Hong Kong: Former Australia Test captain Steve Waugh has thrown his weight behind Twenty20 cricket becoming an Olympic sport, saying it would help globalise the game.
"The idea of Twenty20 cricket at the Olympics is definitely worth pursuing," he told the South China Morning Post.
"If you want to globalise the game then you have to look at including countries like China and the United States, and getting cricket into the Olympics will fast-track that move."
BATTING FOR THE GAME: Waugh feels Twenty20 cricket is on the verge of becoming a huge global success.
In December last year, cricket was give the status of "recognised sport" by the International Olympic Committee for two years.
The honour is usually granted to sports that are not part of the Olympic programme but conform to its ideals of youth promotion and anti-doping policies.
Cricket was last seen at a major multi-sport event at the 1998 Commonwealth Games in Kuala Lumpur, but was dropped for the next two editions in England and Australia.
Waugh played in Kuala Lumpur, when Australia won gold.
"I had the time of my life at those Games. Winning the gold medal was one of the highlights of my career," said the 43-year-old, who played 168 Tests for Australia, including 57 as captain.
He added that he felt Twenty20 cricket was on the verge of becoming a huge global success.
"Twenty20 is going through a honeymoon phase at the moment," he said. "But in the next few years, I believe it will become a worldwide phenomenon."
His comments follow those of his former Australia teammate Adam Gilchrist, who in a column for Monday's edition of Deccan Chronicle wrote: "Take it from someone who has won almost everything cricket has to offer - the Olympics is the absolute pinnacle in sport.
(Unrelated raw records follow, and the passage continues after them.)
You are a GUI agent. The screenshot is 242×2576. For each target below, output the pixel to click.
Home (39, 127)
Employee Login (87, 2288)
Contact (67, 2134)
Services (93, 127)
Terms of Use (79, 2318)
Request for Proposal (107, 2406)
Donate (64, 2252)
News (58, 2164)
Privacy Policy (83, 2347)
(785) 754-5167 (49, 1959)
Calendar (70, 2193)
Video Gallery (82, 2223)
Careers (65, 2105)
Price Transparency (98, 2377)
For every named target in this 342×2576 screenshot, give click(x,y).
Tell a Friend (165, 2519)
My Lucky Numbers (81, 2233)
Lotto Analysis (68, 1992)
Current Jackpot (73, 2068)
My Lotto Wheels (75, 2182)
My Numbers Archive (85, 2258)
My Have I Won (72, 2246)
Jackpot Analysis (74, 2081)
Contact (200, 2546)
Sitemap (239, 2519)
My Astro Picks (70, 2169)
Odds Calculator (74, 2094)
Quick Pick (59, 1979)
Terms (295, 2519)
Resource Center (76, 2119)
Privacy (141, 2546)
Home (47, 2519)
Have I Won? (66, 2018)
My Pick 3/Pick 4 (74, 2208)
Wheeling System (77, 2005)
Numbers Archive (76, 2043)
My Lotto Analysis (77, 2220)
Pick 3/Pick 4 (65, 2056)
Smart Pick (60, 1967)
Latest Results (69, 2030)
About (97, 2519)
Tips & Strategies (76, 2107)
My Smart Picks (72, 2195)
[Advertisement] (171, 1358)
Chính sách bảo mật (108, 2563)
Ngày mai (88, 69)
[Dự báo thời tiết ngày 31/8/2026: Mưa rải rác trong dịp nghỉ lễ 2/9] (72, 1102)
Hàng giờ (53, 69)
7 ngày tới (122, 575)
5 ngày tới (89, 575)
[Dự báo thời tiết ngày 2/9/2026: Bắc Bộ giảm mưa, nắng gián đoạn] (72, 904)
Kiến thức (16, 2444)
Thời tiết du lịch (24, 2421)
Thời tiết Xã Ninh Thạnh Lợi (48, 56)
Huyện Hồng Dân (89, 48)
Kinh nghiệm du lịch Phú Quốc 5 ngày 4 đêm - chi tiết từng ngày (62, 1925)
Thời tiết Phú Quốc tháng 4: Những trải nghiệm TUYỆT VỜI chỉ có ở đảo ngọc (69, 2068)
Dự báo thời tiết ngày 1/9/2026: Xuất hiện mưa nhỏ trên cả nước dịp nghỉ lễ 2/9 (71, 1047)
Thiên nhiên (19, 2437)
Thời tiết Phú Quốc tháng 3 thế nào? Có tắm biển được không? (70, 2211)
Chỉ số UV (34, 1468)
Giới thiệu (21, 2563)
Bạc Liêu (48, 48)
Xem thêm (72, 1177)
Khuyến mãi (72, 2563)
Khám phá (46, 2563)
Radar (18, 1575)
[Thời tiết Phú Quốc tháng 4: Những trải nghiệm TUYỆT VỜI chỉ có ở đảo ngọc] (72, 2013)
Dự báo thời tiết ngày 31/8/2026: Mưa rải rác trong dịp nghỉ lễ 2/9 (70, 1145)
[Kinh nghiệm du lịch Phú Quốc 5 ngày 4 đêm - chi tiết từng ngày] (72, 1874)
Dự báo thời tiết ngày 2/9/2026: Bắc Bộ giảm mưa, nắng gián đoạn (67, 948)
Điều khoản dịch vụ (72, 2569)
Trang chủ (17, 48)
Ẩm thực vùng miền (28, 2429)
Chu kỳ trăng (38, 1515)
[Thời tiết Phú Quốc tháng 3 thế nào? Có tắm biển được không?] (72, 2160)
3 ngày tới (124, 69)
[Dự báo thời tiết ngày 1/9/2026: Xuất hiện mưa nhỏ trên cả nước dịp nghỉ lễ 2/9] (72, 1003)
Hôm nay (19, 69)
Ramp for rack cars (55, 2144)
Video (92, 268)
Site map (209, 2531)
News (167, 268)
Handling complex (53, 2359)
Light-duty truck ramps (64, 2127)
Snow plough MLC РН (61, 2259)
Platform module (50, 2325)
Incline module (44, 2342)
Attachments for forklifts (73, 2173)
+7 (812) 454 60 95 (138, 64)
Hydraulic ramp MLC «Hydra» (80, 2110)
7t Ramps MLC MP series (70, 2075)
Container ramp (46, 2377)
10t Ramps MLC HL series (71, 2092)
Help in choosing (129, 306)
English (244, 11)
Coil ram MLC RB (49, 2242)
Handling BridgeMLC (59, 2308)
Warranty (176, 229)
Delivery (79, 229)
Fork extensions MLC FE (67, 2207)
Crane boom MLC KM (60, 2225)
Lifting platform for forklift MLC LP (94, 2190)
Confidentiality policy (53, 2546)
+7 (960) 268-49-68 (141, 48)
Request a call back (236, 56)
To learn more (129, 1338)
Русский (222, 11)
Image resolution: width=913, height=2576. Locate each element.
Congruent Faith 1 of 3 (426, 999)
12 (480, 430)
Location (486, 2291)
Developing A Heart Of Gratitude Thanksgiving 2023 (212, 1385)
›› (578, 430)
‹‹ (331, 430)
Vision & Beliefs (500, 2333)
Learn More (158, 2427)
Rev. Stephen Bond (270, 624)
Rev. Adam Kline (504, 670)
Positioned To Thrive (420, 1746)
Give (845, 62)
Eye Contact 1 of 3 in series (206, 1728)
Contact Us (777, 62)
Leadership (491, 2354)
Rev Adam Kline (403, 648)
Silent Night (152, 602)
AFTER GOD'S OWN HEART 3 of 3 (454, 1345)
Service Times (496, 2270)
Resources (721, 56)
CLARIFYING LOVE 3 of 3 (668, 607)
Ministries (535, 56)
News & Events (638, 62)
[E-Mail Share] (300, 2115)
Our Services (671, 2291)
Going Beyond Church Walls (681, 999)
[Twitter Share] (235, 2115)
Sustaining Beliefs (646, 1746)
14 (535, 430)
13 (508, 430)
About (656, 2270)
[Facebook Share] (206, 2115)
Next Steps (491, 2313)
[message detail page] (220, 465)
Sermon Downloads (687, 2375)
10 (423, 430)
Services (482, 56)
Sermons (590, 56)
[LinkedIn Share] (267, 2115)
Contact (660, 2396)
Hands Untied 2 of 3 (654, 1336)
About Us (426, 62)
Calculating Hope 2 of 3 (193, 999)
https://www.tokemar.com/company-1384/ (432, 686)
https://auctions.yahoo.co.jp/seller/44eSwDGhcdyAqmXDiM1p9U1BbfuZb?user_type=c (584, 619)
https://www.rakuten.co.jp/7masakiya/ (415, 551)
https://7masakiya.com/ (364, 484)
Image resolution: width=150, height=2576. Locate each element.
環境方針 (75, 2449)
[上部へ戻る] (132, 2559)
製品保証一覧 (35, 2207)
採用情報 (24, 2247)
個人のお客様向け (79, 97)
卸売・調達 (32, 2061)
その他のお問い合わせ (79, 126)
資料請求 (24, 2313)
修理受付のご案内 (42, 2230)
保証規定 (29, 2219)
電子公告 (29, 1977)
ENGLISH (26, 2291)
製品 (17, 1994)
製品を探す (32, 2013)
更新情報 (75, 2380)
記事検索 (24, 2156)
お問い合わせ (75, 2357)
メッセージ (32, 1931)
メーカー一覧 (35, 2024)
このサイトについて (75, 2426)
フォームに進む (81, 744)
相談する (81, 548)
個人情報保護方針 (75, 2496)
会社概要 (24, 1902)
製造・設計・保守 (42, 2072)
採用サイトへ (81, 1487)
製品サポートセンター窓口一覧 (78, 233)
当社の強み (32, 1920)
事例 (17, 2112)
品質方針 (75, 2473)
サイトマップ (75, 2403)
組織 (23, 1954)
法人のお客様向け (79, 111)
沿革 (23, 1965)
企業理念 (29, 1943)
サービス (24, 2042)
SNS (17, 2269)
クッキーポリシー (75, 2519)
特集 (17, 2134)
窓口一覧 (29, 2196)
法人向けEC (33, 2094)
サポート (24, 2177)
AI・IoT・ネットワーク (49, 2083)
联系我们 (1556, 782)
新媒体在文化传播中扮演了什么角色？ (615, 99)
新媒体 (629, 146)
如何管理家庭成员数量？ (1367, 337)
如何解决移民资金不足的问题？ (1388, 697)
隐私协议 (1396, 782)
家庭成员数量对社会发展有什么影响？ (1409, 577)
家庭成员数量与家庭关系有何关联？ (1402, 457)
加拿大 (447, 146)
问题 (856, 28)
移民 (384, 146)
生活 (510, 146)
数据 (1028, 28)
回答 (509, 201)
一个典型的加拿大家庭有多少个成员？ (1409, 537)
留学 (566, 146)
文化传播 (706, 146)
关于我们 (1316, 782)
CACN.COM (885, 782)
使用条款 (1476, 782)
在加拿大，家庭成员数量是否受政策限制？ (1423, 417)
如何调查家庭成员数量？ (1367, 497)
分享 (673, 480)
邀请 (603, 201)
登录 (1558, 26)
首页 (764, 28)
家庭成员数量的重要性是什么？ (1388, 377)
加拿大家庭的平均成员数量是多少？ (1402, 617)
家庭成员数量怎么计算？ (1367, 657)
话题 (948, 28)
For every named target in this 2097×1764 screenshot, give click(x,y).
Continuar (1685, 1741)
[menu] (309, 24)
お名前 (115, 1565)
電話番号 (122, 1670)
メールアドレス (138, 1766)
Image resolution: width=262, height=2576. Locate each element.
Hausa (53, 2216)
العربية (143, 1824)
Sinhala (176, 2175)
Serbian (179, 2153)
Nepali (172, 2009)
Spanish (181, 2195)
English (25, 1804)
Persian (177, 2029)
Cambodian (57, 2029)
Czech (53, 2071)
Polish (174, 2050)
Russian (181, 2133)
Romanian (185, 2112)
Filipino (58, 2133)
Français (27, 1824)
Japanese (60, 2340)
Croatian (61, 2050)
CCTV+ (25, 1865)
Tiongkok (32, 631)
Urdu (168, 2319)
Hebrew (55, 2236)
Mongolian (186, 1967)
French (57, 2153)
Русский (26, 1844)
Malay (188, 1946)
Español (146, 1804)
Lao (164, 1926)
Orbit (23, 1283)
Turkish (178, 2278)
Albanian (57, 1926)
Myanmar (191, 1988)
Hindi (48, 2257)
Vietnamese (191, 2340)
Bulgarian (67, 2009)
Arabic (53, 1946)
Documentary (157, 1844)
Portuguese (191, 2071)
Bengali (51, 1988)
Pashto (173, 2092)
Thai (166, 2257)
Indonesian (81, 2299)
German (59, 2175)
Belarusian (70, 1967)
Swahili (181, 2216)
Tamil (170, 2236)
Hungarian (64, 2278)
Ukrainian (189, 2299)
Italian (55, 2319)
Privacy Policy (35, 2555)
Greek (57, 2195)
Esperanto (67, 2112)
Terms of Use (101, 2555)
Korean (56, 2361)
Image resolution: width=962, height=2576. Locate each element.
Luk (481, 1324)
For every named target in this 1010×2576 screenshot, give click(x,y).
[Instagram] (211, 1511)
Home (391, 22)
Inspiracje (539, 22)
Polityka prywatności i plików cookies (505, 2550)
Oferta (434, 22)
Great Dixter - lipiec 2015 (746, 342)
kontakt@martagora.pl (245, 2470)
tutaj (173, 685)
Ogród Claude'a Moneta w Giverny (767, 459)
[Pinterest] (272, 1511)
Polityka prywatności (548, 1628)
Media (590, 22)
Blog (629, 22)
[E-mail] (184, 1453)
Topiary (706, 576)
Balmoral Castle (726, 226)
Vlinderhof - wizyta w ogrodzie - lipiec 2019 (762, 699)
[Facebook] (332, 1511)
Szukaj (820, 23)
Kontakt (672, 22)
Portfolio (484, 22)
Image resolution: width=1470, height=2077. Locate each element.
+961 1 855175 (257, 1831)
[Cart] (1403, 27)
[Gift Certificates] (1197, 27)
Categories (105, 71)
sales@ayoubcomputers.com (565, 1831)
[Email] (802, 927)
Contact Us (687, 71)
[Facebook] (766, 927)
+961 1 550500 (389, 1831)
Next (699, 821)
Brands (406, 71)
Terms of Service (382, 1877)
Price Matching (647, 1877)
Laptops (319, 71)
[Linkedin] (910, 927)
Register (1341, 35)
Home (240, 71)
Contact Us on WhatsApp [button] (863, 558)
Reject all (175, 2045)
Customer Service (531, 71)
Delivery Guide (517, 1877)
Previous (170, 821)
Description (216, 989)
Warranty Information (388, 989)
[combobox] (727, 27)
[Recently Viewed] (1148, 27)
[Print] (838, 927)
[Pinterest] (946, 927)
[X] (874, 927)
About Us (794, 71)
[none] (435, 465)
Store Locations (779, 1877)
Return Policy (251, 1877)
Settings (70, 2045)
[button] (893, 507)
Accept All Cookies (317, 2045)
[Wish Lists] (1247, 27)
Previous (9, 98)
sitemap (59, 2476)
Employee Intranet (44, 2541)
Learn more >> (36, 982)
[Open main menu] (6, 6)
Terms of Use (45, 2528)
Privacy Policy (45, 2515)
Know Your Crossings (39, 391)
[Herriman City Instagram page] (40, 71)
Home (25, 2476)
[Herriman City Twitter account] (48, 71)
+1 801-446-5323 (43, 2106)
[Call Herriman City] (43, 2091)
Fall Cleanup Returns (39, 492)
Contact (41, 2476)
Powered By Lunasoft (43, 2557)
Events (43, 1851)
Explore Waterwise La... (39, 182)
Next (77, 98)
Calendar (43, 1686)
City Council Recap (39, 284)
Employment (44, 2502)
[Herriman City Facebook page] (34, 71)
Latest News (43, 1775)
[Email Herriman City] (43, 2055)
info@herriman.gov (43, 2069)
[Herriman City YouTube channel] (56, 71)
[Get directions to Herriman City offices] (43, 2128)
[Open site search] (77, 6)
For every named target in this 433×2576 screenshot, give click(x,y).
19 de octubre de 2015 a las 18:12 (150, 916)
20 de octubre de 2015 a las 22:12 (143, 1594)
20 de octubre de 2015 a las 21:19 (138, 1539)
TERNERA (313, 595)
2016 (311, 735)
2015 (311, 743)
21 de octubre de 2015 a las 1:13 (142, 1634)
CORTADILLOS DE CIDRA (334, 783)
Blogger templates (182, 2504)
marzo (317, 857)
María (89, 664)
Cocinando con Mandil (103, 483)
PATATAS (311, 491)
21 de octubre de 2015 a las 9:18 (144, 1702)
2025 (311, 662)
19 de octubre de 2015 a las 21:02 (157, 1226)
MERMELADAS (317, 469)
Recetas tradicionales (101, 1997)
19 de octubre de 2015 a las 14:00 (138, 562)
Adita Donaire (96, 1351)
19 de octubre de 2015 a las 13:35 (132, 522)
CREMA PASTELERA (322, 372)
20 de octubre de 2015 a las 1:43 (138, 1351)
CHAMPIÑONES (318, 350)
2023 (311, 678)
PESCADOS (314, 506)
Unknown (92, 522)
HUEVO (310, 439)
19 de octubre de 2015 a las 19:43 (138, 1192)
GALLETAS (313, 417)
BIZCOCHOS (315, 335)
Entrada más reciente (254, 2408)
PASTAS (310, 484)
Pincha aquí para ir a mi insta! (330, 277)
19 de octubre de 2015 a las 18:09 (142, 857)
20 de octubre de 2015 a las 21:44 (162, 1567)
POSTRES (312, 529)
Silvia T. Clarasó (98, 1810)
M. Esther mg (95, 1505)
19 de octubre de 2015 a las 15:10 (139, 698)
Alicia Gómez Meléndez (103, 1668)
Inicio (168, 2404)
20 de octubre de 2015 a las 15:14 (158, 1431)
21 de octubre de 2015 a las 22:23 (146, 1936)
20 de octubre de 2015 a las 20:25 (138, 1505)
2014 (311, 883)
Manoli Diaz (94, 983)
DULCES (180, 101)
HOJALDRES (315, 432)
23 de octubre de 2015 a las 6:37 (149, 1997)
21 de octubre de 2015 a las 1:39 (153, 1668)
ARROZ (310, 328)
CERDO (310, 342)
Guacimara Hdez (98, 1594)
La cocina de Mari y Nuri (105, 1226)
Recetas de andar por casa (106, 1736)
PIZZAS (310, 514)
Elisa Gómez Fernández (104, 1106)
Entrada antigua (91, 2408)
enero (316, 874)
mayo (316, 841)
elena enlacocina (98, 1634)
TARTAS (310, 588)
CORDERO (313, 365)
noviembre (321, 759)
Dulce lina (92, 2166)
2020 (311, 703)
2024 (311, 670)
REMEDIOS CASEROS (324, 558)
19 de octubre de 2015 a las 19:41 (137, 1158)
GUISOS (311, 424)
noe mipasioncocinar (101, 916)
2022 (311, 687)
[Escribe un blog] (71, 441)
The chance to stand on top of the Olympic podium, to wear an Olympic gold medal and the pride of belting out your national anthem would be a life-changing money-can't-buy experience."
Waugh, one of three mentors for the Australian Olympic team along with former Wallabies captain John Eales and gold medal-winning rower Kate Allen, was in Hong Kong to see the Australian equestrian team.
"I have 11 sports assigned to me and equestrianism is one of them," he told the newspaper.
"I met the team. I was asking most of the questions. It was not about me telling them how to ride a horse but really talking about how to handle pressure situations."